Health Information Compliance & Privacy is responsible for ensuring that individually identifiable health information is handled appropriately across the entire University. Federal laws such as the Health Insurance Portability and Accountability Act of 1996 (HIPAA) as well as Minnesota laws require the University to manage this information in a certain way.
Health Information Compliance & Privacy provides direction and support to ensure compliance with these requirements through the development of guidelines and policies, and through training and awareness.
Announcements and News
Data privacy and security training are now in ULearn. More information about HIPAA training can be found on the Training page.
Recent HIPAA Enforcement Actions
Stolen Laptop Results in $750,000 Settlement
A computer and backup device were stolen from the car of a Cancer Care Group, P.C. employee.
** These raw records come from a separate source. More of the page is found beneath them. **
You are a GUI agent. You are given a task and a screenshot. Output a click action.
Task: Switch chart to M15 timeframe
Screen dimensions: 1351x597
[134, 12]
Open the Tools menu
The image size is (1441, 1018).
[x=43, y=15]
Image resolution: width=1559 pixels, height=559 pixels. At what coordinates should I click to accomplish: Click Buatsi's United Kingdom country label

The names, Social Security numbers, clinical information, and other data of 55,000 patients were compromised.
Columbia University Settlement for $4.8 Million
When a physician attempted to deactivate a personally-owned computer server on the network, a lack of technical safeguards resulted in ePHI for 6,800 patients being accessible on internet search engines.
Discussing Patient Information with Media Leads to $275,000 Settlement
Shasta Regional Medical Center leaders met with media to discuss medical services provided to a patient without the patient's authorization.
Lack of Safeguards with Document Sharing Internet Application Leads to Setttlement for $218,000
St. Elizabeth's Medical Center used an internet-based document sharing application to store ePHI without analyzing the risks of doing so.
What is HIPAA and How Does it Impact the University?
HIPAA and its regulations are designed to protect an individual's health information (referred to as PHI), and to restrict how PHI may be used and disclosed by health care providers, health plans and those accessing PHI in order to support the providers and plans.
The University is considered a "hybrid entity" under HIPAA, which means that the entire University is not subject to HIPAA. Only the University's health plans, its health care provider services, and those that may access PHI to support the plans or health care provider services are subject to HIPAA. These areas are referred to as "health care components." The University's health care components include the UPlan, Boynton Health Service, Community-University Health Care Center, the Julia M. Davis Speech Language Hearing Center, the Medical School, The School of Nursing, the College of Pharmacy, the School of Dentistry and Dental Clinics, AHC Administrative Shared Services, AHC Centers, AHC-IS, OIT Security, OIC, OGC, Internal Audit, Office of Measurement Services and Athletic Training - TC.